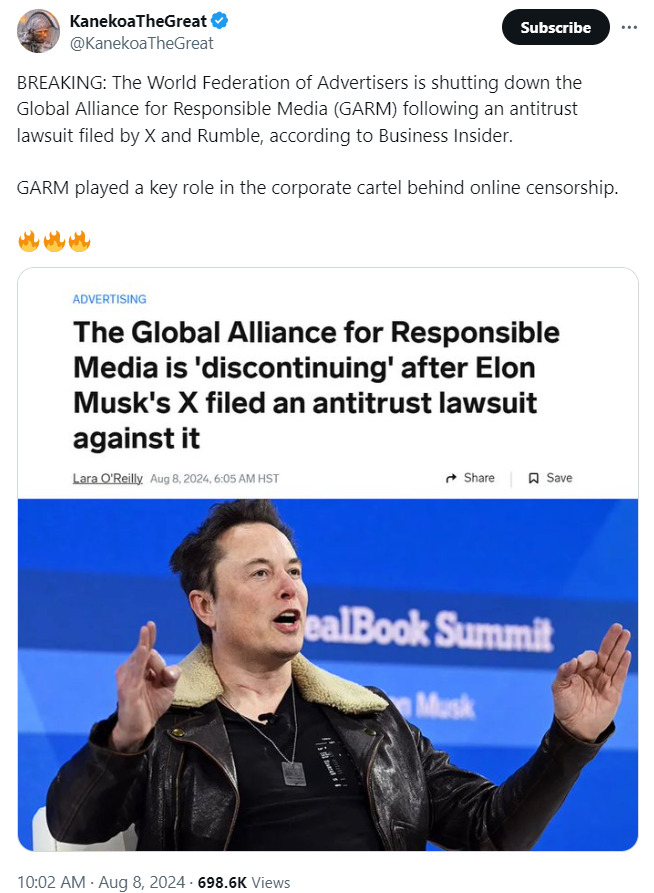Image resolution: width=654 pixels, height=893 pixels.
Task: Visit author Lara O'Reilly's link
Action: pyautogui.click(x=108, y=478)
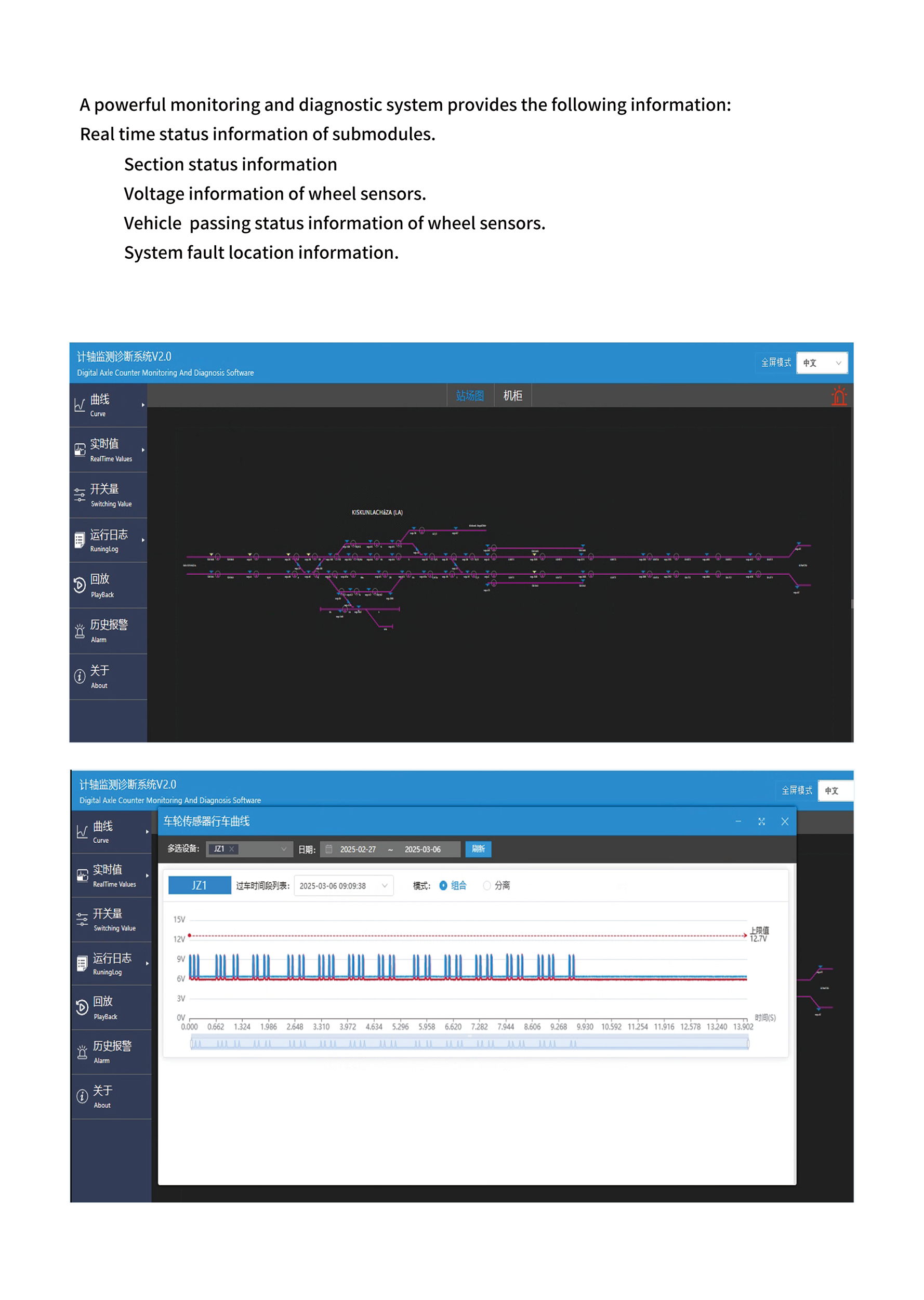This screenshot has height=1300, width=924.
Task: Click the calendar icon in the date range field
Action: click(x=329, y=849)
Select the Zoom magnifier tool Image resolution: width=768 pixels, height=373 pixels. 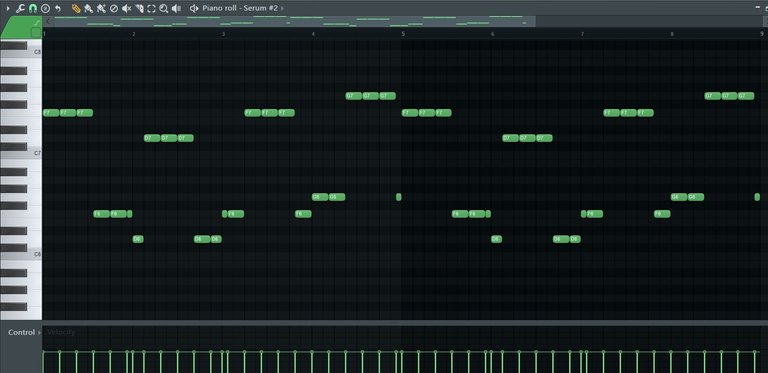click(164, 8)
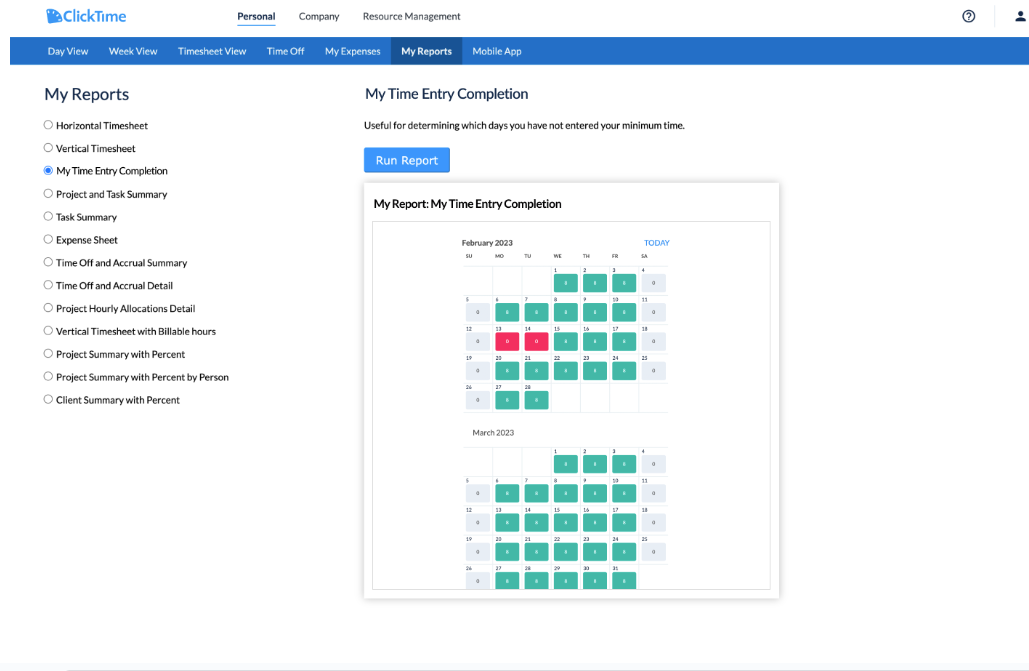Viewport: 1029px width, 671px height.
Task: Select the Vertical Timesheet report
Action: (47, 148)
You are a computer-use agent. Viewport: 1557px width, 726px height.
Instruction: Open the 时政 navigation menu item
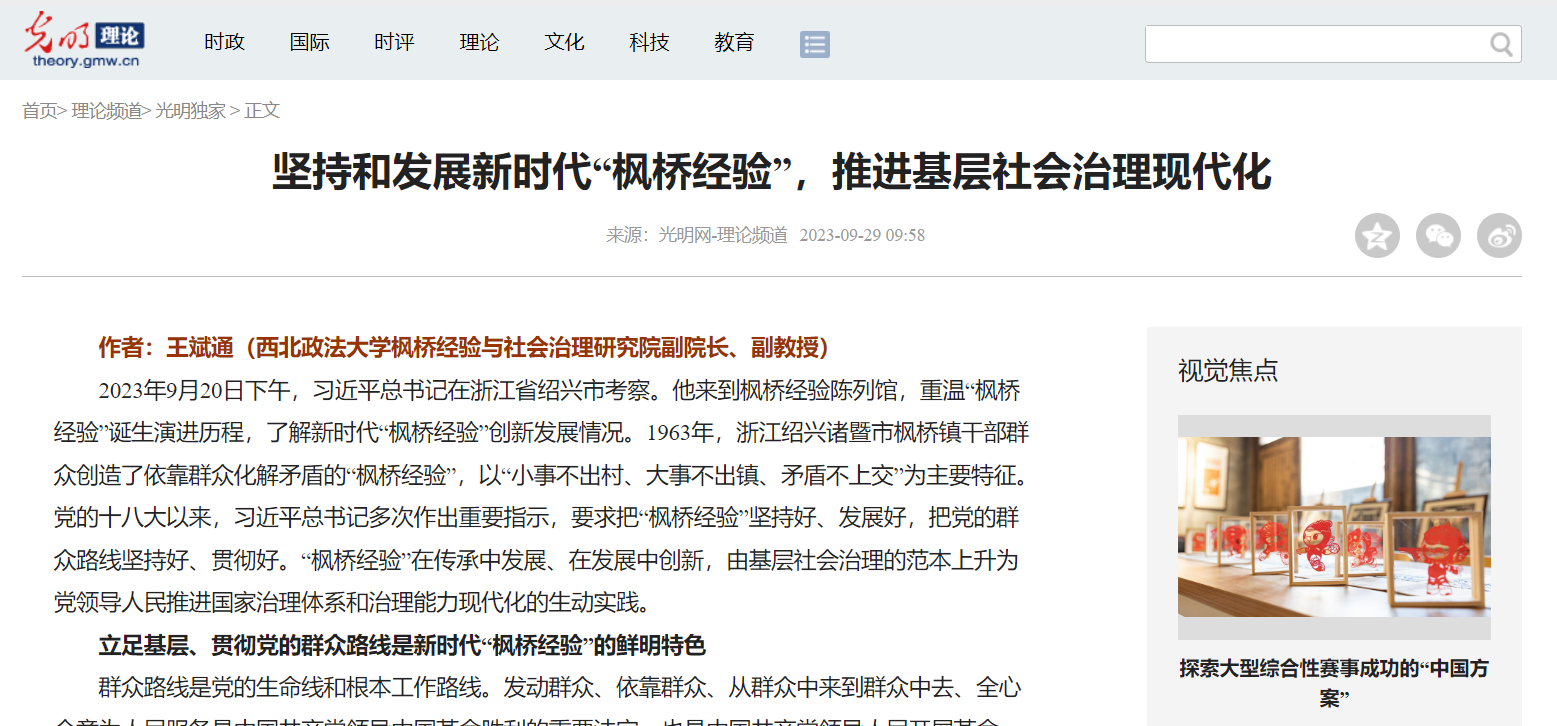(224, 43)
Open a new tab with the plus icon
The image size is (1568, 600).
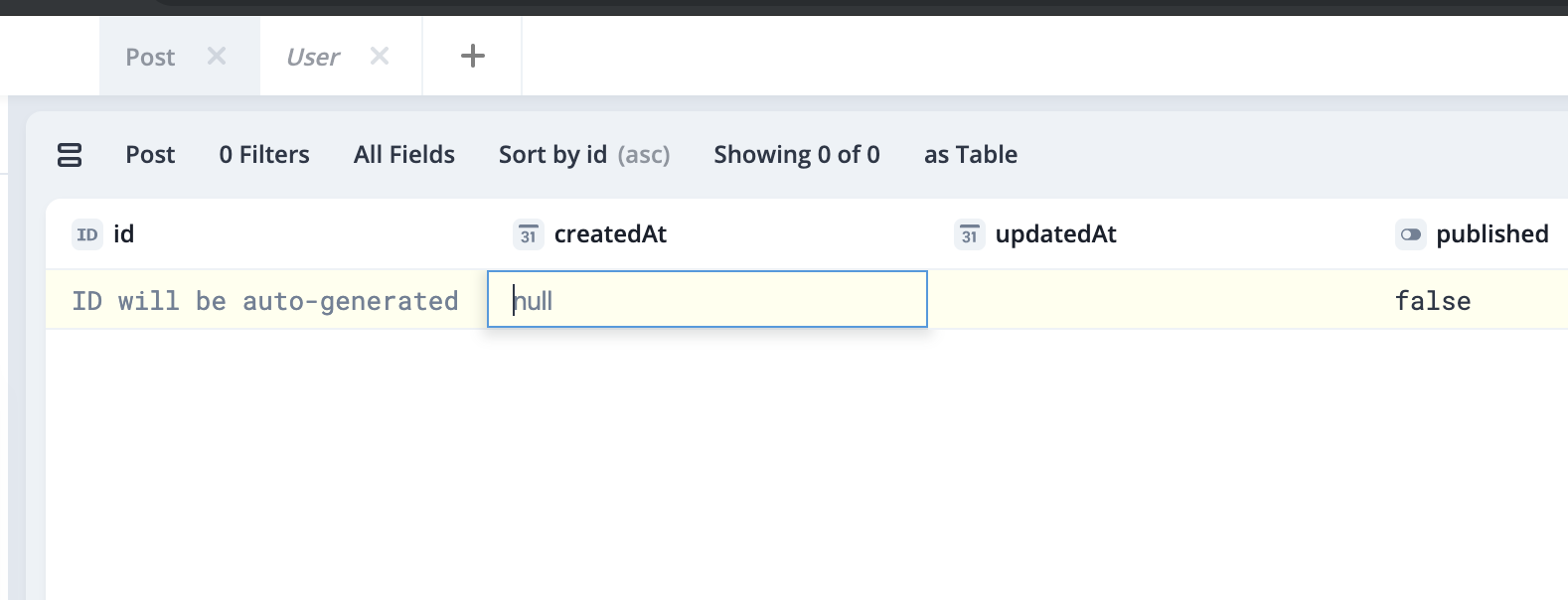471,56
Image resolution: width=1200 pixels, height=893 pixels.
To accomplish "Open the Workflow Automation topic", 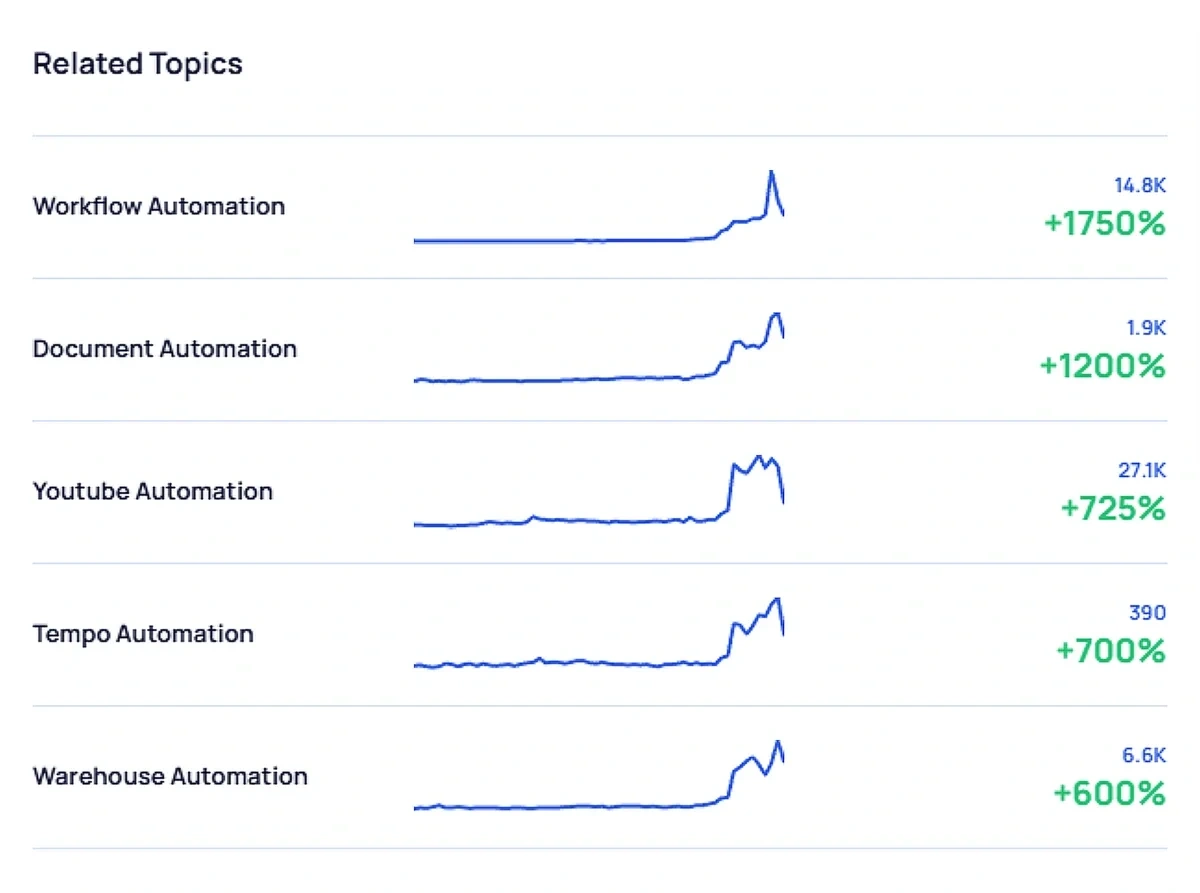I will click(159, 207).
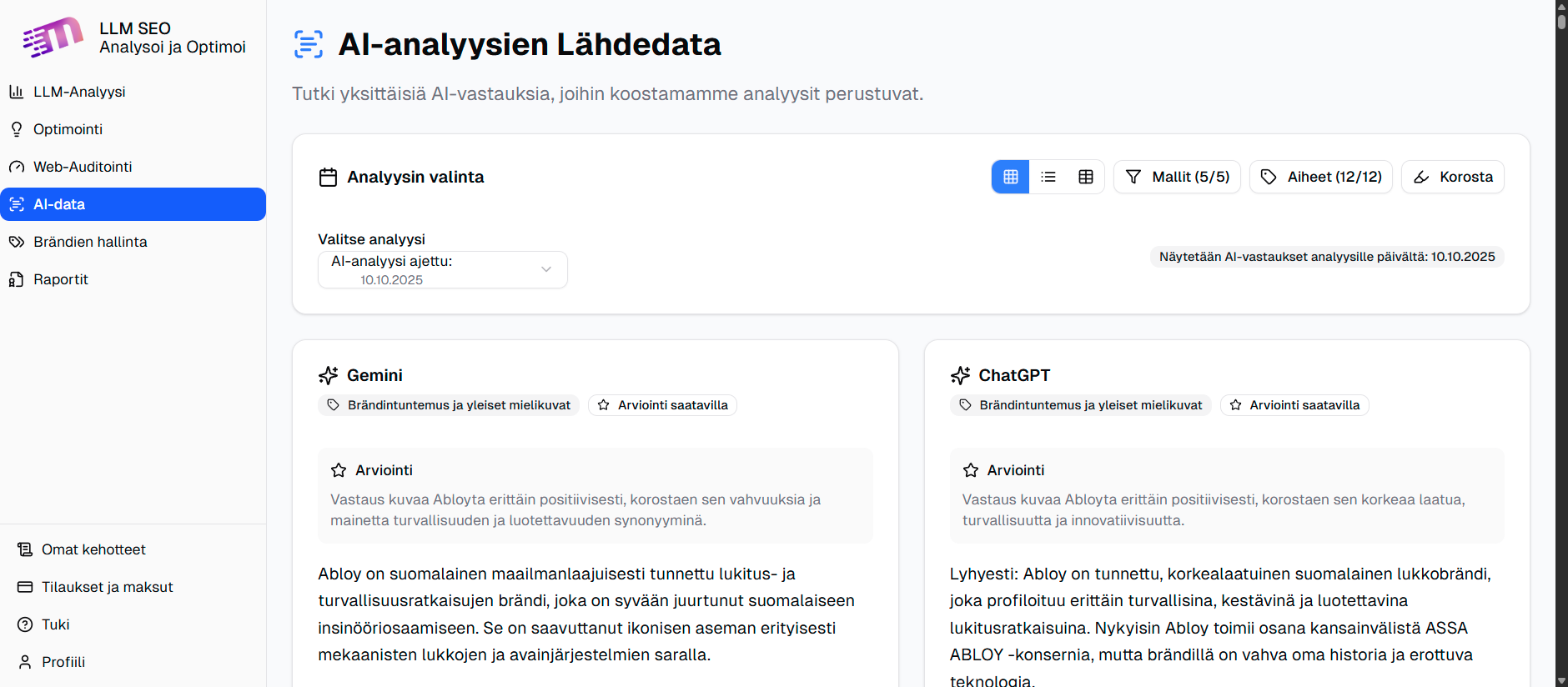Open the Mallit (5/5) filter dropdown

1177,177
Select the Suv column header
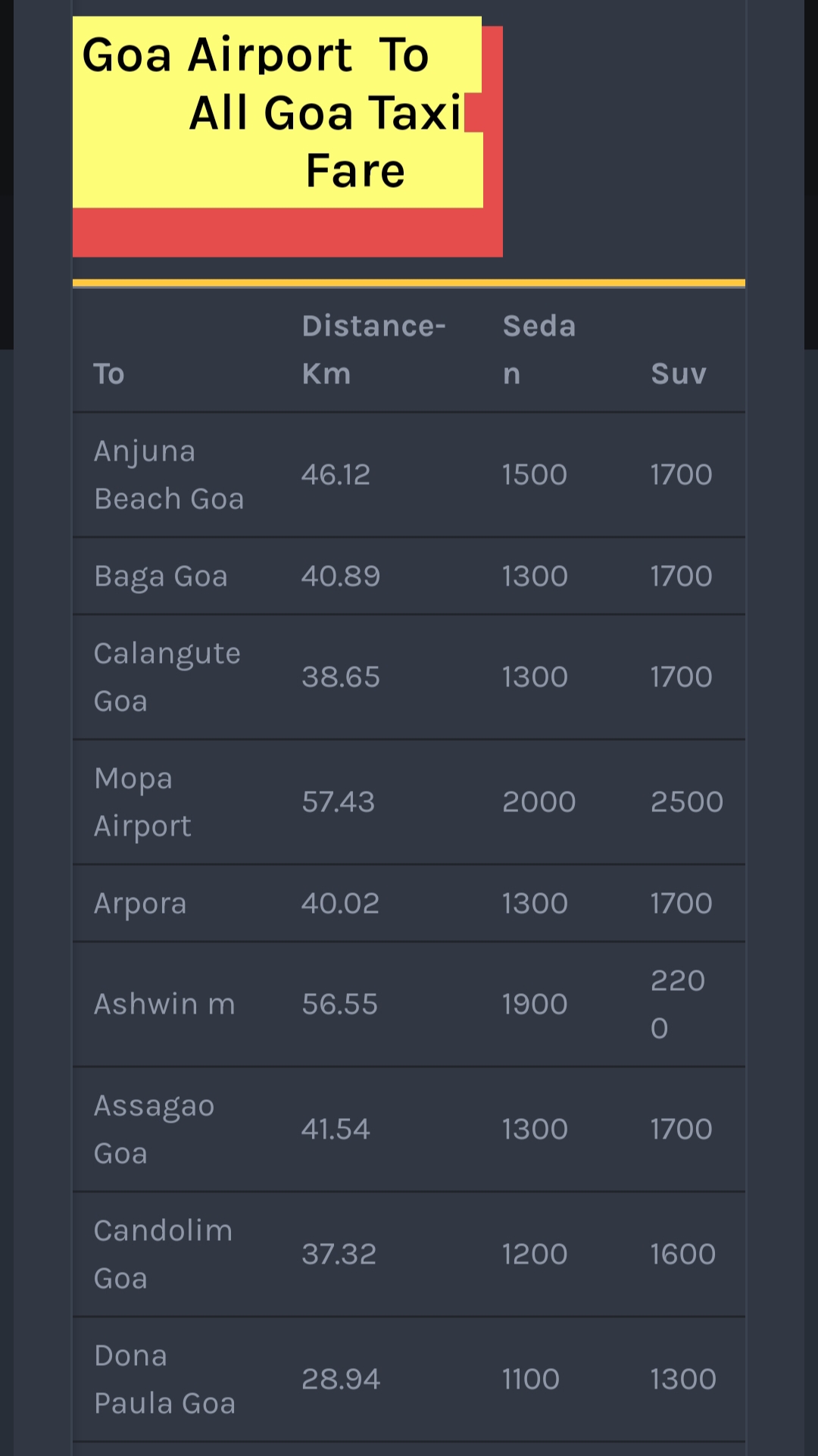This screenshot has height=1456, width=818. (x=679, y=373)
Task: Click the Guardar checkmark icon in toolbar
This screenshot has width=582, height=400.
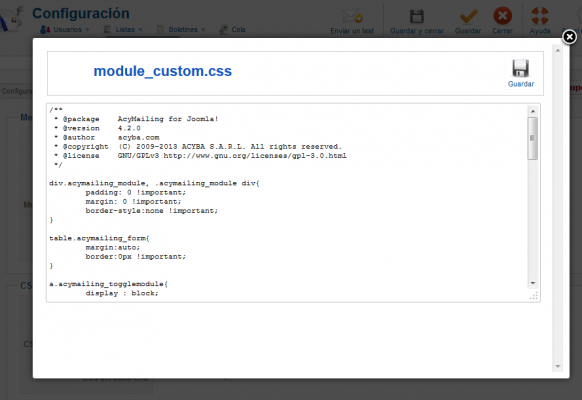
* * *
Starting at the line that contains "Select the Suv column header", return every line through the end of the records above exactly as written, and return no pictures.

Select the Suv column header
This screenshot has height=1456, width=818. (x=679, y=373)
Task: Click the Guardar checkmark icon in toolbar
This screenshot has width=582, height=400.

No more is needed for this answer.